The original one by SAS is here
UCLA ATS. It focus on how to detect
outliers, leverage and influences before doing any regression.
Here it will be replicated in R.
1: read in data and get summary info:
## since there is no data directly, I will use the spss data file
library(foreign)
read.spss("http://dl.dropbox.com/u/10684315/ucla_reg/crime.sav",to.data.frame=T)->crime
head(crime)
summary(crime)
2: Scatter plot of crime pctmetro poverty and single
names(crime)<-tolower(names(crime))
row.names(crime)<-crime$state
plot(crime[,c("crime","pctmetro","poverty","single")])
here for convenience, convert the column names from upcase to lowcase.

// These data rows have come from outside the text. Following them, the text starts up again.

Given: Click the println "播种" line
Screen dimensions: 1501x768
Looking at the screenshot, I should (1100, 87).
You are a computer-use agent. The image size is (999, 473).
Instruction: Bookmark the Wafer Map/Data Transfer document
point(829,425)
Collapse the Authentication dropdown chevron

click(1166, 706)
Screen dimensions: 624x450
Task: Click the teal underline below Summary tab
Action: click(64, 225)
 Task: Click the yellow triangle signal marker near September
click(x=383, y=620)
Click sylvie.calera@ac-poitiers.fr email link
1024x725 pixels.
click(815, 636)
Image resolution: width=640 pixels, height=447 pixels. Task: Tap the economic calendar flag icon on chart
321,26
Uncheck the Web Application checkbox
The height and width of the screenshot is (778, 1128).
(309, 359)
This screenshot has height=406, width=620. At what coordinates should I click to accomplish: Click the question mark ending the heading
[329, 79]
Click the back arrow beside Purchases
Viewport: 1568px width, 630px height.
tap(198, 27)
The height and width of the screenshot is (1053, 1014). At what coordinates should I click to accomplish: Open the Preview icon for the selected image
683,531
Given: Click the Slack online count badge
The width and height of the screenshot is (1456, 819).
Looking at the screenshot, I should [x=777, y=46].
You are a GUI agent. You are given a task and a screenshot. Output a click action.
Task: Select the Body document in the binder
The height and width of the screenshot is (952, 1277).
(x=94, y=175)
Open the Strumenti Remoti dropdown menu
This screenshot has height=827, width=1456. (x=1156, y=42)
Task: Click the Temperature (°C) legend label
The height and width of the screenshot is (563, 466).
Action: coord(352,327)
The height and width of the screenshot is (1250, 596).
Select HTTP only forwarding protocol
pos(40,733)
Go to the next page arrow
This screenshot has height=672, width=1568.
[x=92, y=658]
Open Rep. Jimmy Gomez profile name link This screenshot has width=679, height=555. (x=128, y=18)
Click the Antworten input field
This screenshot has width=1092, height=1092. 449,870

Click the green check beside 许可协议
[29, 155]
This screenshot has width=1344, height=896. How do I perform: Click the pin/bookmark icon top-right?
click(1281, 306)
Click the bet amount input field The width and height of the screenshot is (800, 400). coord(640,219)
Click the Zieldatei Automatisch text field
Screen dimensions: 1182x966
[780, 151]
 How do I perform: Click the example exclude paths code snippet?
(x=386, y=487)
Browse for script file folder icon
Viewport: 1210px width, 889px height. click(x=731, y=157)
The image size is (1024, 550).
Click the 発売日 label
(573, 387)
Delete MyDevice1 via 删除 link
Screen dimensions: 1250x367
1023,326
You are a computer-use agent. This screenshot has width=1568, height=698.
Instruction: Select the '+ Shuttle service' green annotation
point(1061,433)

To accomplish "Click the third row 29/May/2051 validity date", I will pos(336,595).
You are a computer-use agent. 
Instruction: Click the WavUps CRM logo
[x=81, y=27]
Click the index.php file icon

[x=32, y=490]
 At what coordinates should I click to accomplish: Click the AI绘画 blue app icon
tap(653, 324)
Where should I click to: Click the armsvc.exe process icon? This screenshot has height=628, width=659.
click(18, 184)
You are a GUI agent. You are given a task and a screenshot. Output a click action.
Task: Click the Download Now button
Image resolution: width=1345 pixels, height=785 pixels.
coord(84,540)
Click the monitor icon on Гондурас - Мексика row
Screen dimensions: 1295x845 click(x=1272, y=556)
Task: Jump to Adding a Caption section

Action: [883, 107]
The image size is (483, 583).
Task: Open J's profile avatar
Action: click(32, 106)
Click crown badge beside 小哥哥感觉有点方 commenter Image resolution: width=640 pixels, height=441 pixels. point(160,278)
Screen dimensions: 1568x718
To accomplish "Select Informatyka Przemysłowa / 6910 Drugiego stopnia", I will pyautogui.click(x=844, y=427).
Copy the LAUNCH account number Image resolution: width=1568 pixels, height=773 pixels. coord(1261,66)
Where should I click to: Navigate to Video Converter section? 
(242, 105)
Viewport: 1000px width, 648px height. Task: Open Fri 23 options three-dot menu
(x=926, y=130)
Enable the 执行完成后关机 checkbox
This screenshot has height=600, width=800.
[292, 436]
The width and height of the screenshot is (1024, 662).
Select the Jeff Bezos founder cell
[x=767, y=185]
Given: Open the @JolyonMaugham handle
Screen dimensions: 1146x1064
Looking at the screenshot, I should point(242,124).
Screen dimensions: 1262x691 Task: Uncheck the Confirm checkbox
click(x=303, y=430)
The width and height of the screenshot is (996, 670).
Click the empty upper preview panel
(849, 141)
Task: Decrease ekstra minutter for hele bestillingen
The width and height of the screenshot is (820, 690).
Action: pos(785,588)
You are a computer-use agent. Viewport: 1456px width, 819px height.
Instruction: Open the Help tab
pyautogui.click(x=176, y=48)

From the scatter plot, it shows some points are far away from the others.
Outlier: if an independent variable has large residual, then it is an outlier;
Leverage: if an dependent variable(predictor) has an obs far away from the others, then it is called an leverage.
Influence: both outlier and leverage
3: plot of crime vs pctmetro, and label the plot points by another variable
plot(crime$pctmetro,crime$crime)
text(crime$pctmetro,crime$crime,crime$state,cex=.5,pos=2)
From the plot it is clear to see the obs for
DC might be an outlier.
Similarly the plots can be drawn for the other pairs of variables.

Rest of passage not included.